— Work task —
In the records below, begin at the line that has "Screen dimensions: 1456x819" and stop after the line that has "Task: Switch to the My Library tab"; quote those lines verbatim and nothing more.

— Records supplied —
*** Begin section ***

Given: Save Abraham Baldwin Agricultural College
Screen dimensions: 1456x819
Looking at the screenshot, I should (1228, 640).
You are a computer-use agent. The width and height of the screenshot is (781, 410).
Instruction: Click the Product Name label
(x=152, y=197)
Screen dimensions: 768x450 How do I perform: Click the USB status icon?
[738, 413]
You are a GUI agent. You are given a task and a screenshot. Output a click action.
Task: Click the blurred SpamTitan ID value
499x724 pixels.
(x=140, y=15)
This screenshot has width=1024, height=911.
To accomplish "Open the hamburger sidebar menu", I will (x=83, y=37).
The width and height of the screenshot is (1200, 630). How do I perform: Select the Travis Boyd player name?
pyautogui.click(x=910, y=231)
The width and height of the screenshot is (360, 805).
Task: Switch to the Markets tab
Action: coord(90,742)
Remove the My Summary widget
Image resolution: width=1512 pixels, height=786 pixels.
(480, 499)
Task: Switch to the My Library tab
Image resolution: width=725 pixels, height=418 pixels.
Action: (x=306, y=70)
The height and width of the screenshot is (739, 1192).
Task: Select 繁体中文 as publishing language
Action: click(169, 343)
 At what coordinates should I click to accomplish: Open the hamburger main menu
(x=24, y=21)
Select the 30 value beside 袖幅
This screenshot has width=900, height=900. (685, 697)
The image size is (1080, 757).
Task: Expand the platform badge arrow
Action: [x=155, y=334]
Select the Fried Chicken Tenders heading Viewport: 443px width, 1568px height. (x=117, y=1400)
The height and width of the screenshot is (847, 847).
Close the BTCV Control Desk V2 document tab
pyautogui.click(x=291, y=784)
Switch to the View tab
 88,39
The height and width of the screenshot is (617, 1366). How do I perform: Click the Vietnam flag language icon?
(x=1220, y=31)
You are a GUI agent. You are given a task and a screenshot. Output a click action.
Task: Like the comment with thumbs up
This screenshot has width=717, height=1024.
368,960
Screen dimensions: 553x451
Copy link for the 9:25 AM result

*** End section ***

— Answer to this task —
Screen dimensions: 1456x819
Looking at the screenshot, I should (1228, 640).
You are a computer-use agent. The width and height of the screenshot is (781, 410).
Instruction: Click the Product Name label
(x=152, y=197)
Screen dimensions: 768x450 How do I perform: Click the USB status icon?
[738, 413]
You are a GUI agent. You are given a task and a screenshot. Output a click action.
Task: Click the blurred SpamTitan ID value
499x724 pixels.
(x=140, y=15)
This screenshot has width=1024, height=911.
To accomplish "Open the hamburger sidebar menu", I will (x=83, y=37).
The width and height of the screenshot is (1200, 630). How do I perform: Select the Travis Boyd player name?
pyautogui.click(x=910, y=231)
The width and height of the screenshot is (360, 805).
Task: Switch to the Markets tab
Action: coord(90,742)
Remove the My Summary widget
Image resolution: width=1512 pixels, height=786 pixels.
(480, 499)
Task: Switch to the My Library tab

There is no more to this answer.